REQUIRED WORK
Could you give back exactly the lines below from the one with "Engineering Weekly (140, 880)" through the one with "Soups, Salads & Pastas (475, 175)", without a single picture?

RECORDS SUPPLIED
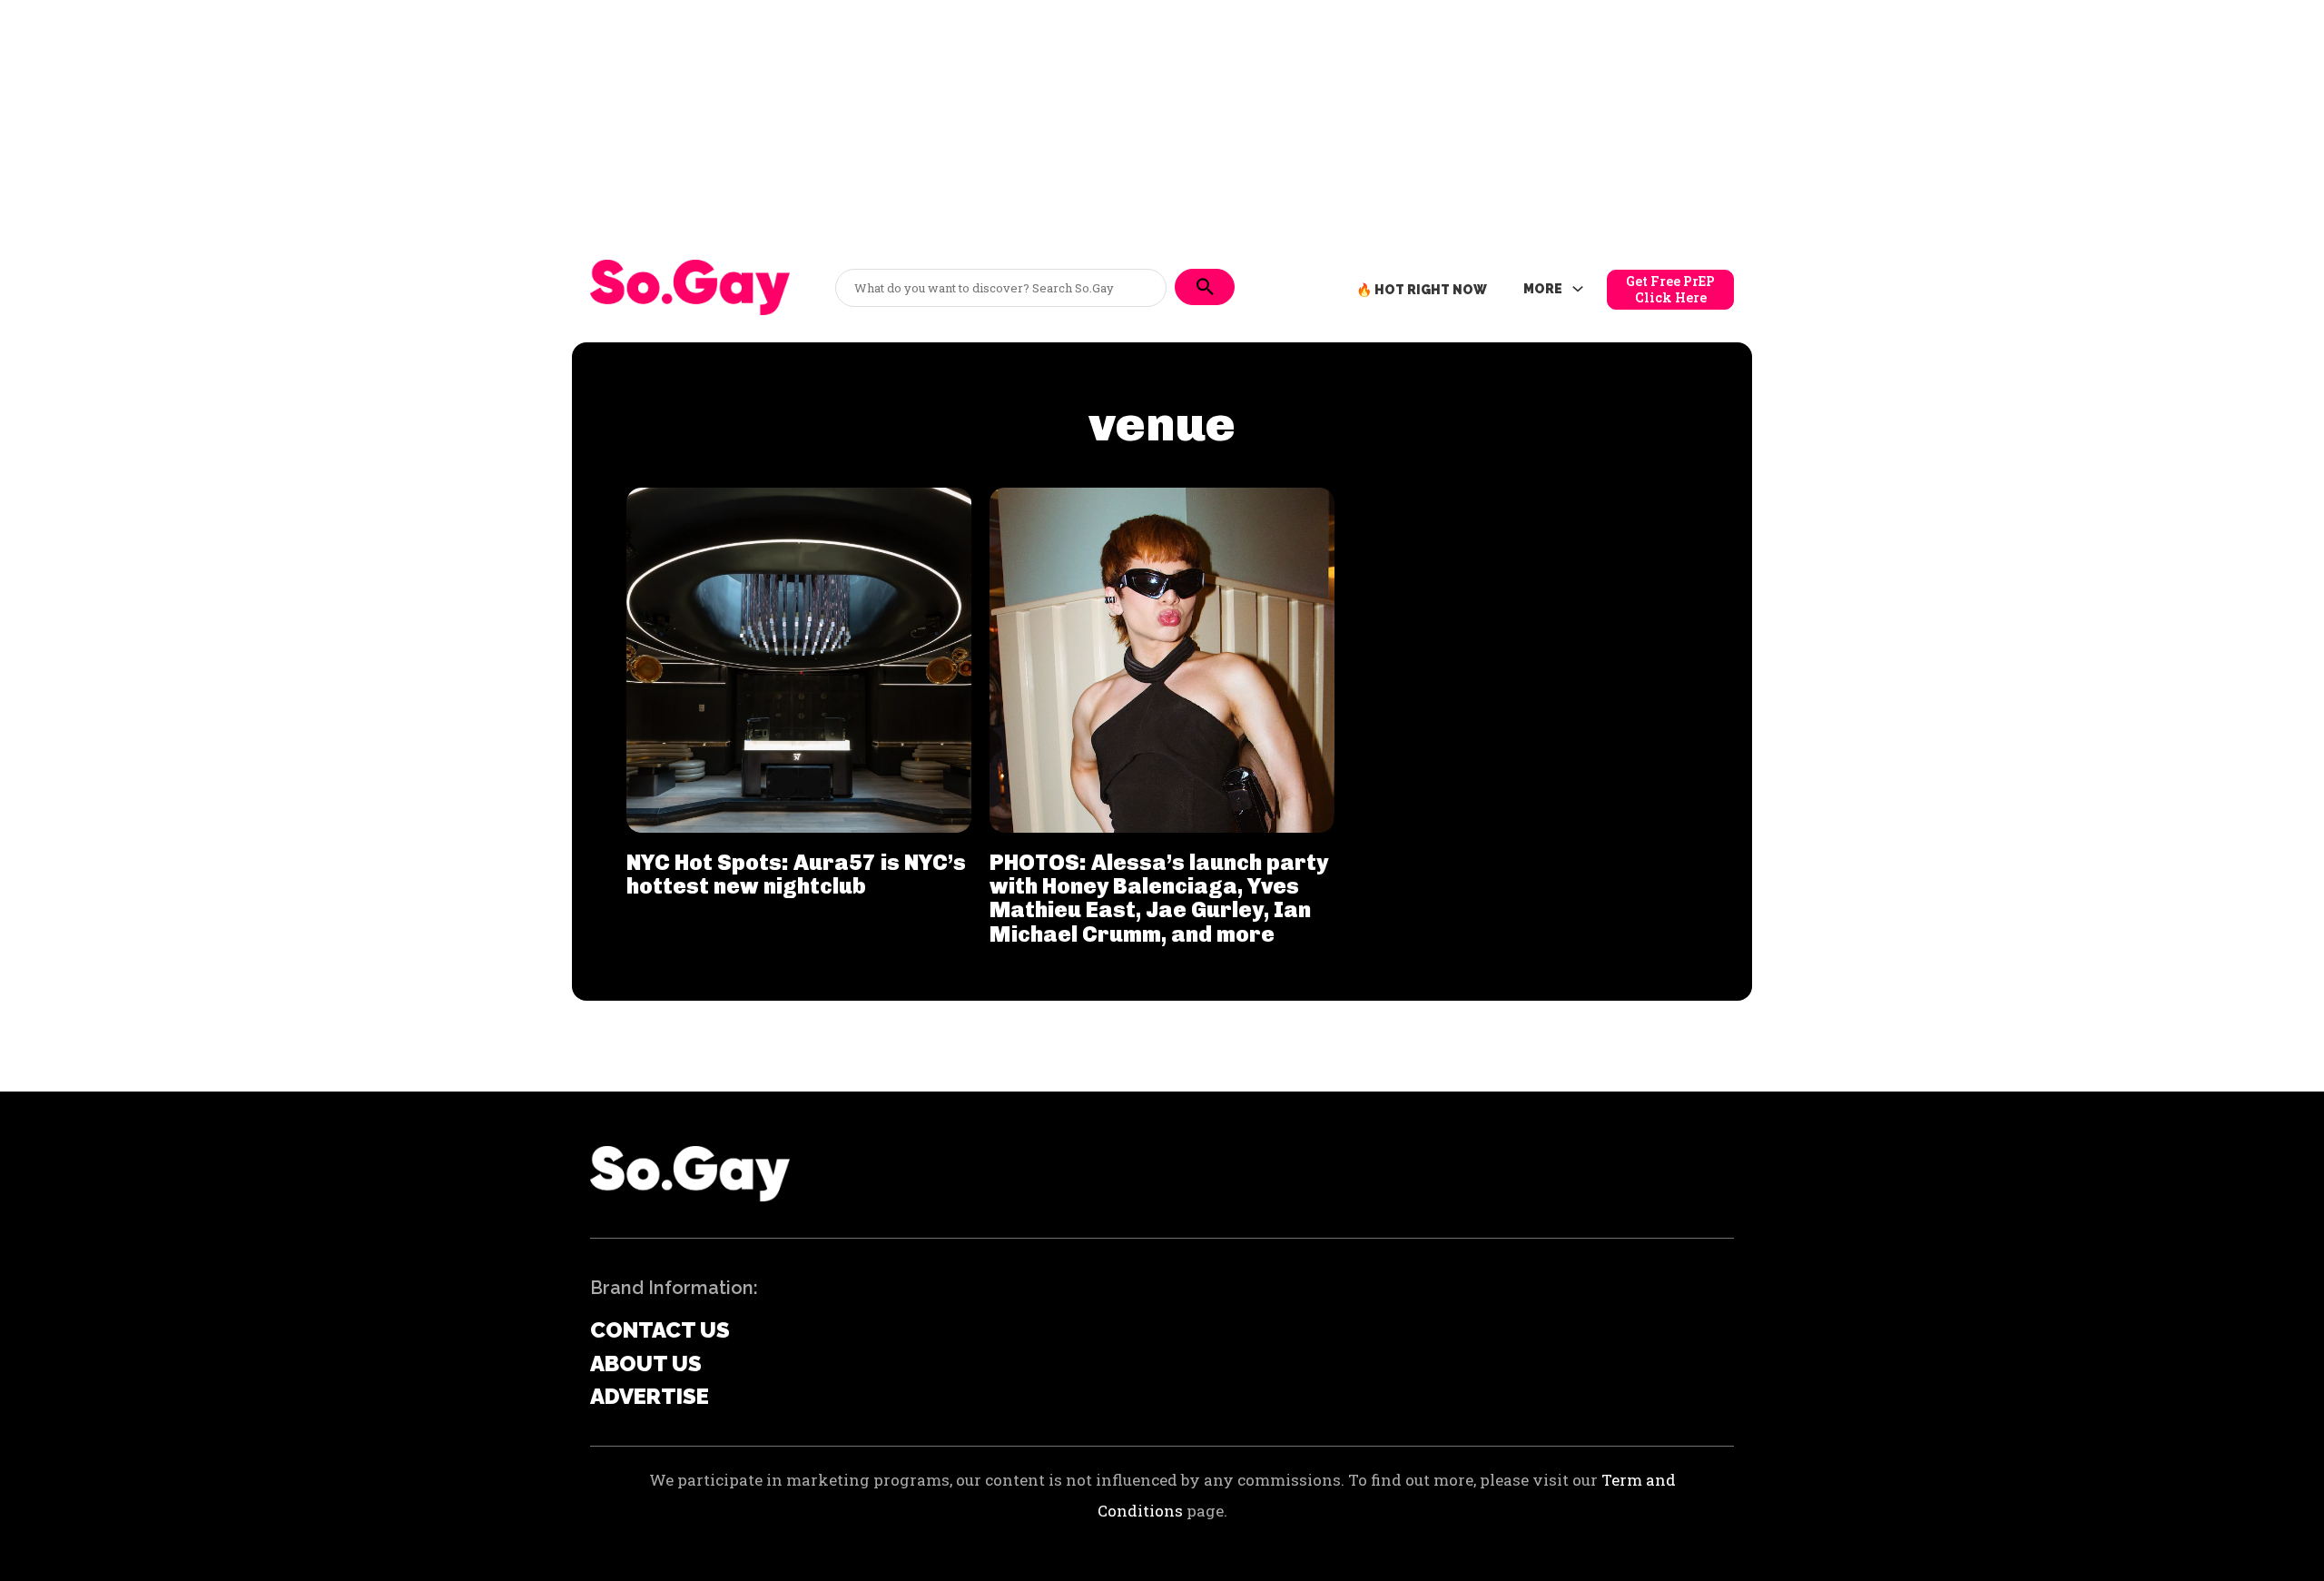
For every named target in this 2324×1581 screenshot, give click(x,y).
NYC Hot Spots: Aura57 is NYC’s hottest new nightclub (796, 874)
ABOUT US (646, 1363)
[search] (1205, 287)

...

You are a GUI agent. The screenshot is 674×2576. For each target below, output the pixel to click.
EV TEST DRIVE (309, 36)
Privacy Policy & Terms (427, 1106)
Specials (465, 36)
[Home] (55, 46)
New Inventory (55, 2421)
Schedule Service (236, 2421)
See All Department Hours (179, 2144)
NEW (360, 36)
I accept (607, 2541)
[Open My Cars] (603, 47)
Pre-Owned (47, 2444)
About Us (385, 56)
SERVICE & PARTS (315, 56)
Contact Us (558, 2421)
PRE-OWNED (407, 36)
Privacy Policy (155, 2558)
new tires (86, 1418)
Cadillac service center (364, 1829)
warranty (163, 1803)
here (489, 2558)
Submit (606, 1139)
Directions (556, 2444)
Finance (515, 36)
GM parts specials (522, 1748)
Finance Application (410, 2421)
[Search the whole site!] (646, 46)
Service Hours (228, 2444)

...

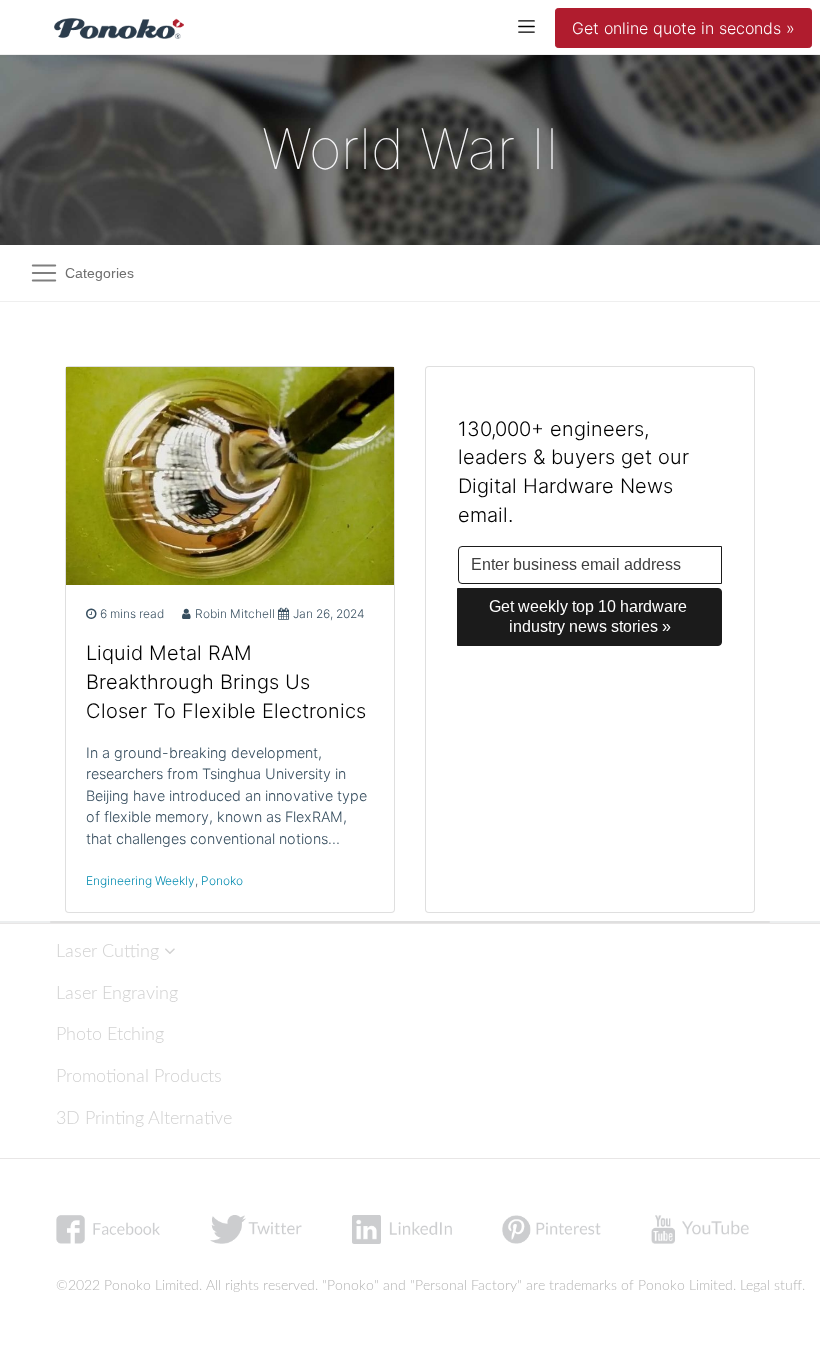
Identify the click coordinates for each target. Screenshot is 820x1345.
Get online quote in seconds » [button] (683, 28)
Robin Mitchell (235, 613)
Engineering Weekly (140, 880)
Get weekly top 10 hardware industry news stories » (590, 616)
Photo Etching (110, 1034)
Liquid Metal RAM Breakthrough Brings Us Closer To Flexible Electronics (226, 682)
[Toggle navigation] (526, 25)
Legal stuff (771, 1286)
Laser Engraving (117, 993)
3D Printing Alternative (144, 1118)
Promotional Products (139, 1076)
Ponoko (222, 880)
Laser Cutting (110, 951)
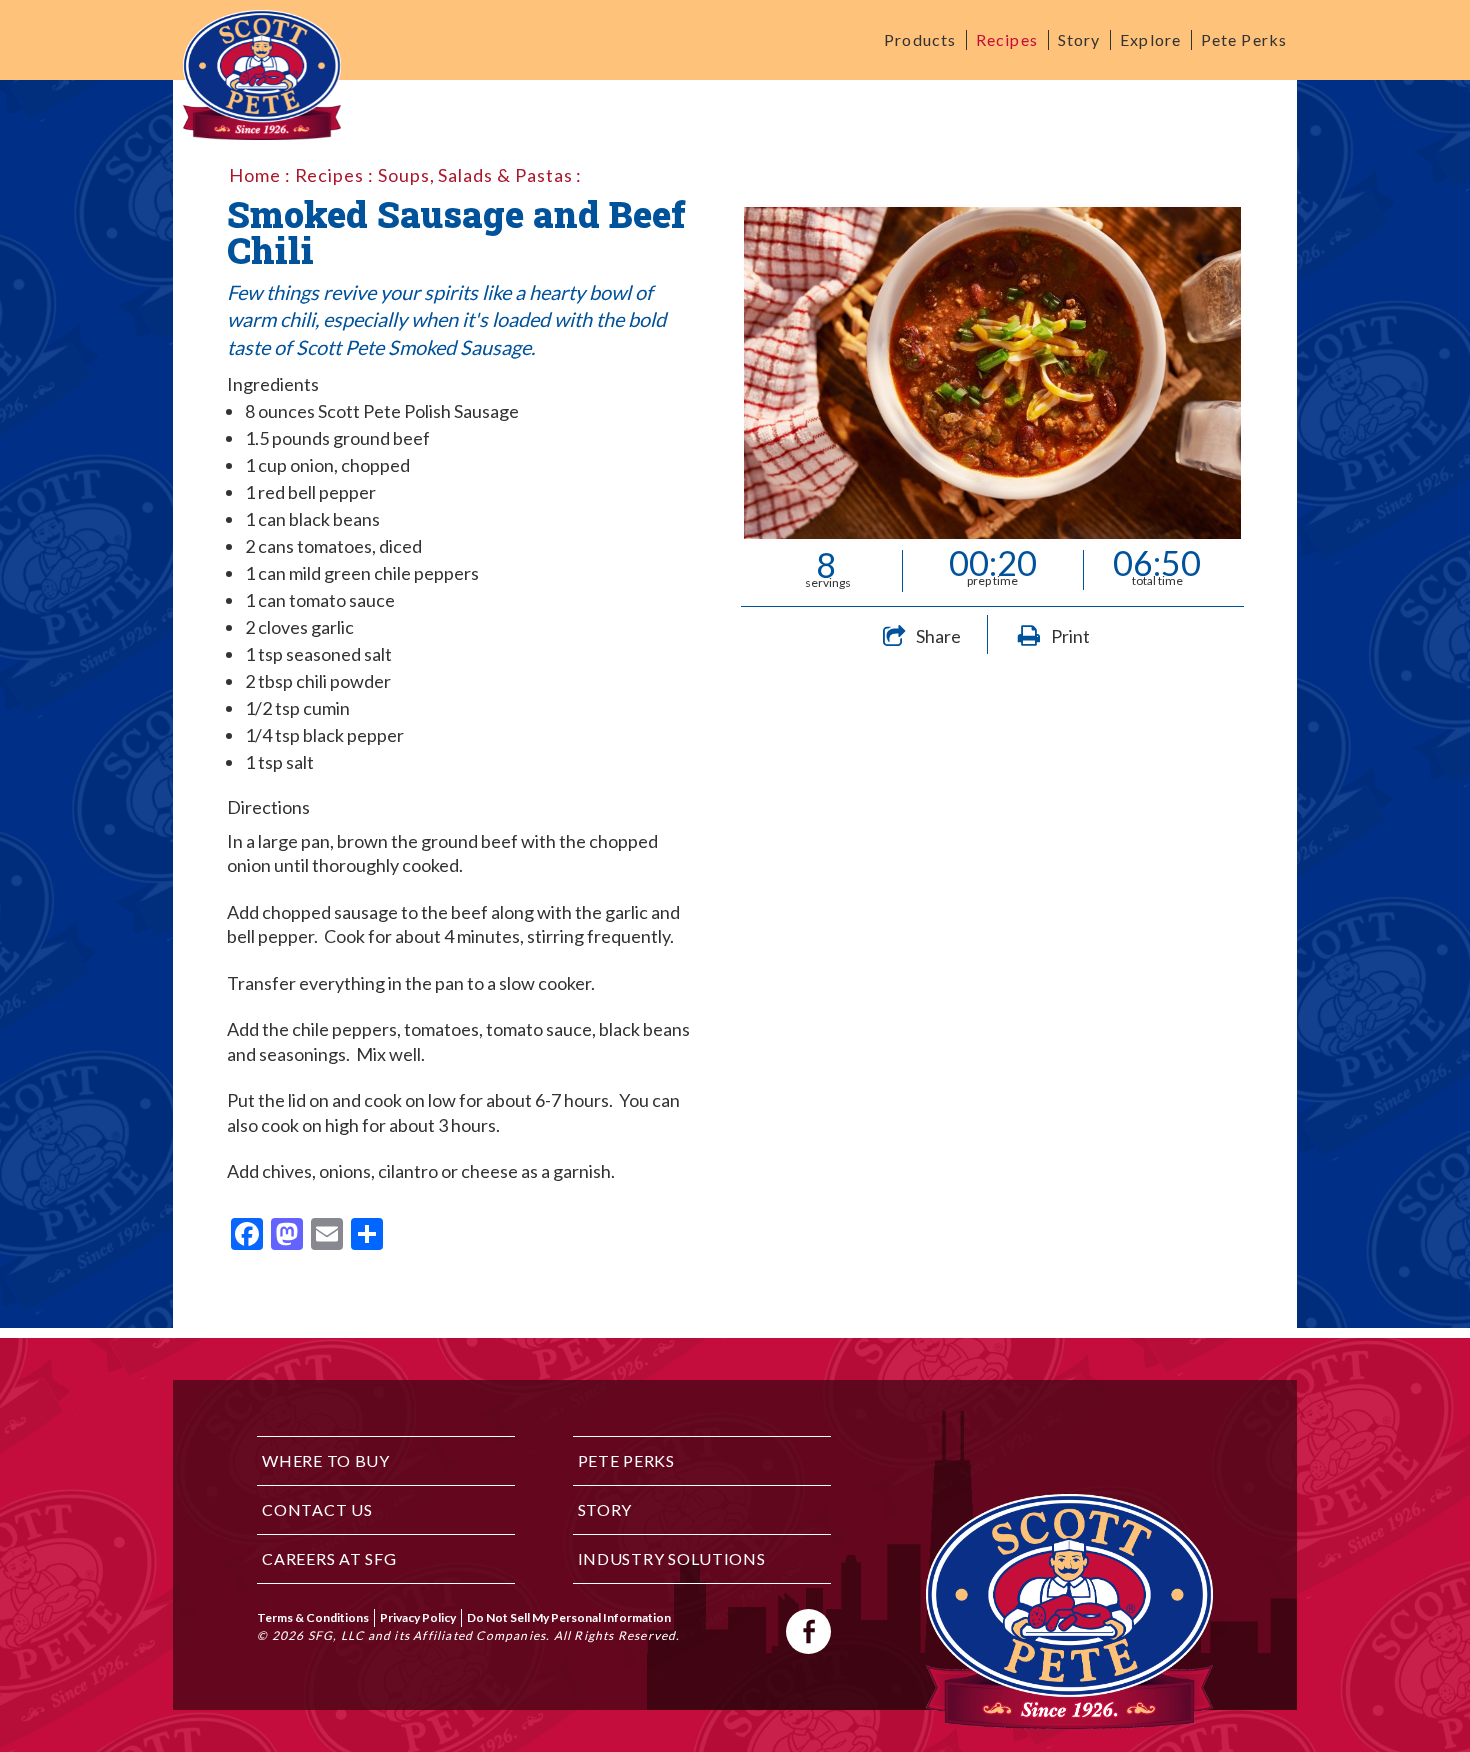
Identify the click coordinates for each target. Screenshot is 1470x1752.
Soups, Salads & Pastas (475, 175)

SOLUTION
Engineering Weekly (140, 880)
Get weekly top 10 hardware industry news stories » (590, 616)
Photo Etching (110, 1034)
Liquid Metal RAM Breakthrough Brings Us Closer To Flexible Electronics (226, 682)
[Toggle navigation] (526, 25)
Legal stuff (771, 1286)
Laser Engraving (117, 993)
3D Printing Alternative (144, 1118)
Promotional Products (139, 1076)
Ponoko (222, 880)
Laser Cutting (110, 951)
Identify the click coordinates for each target. Screenshot is 1470x1752.
Soups, Salads & Pastas (475, 175)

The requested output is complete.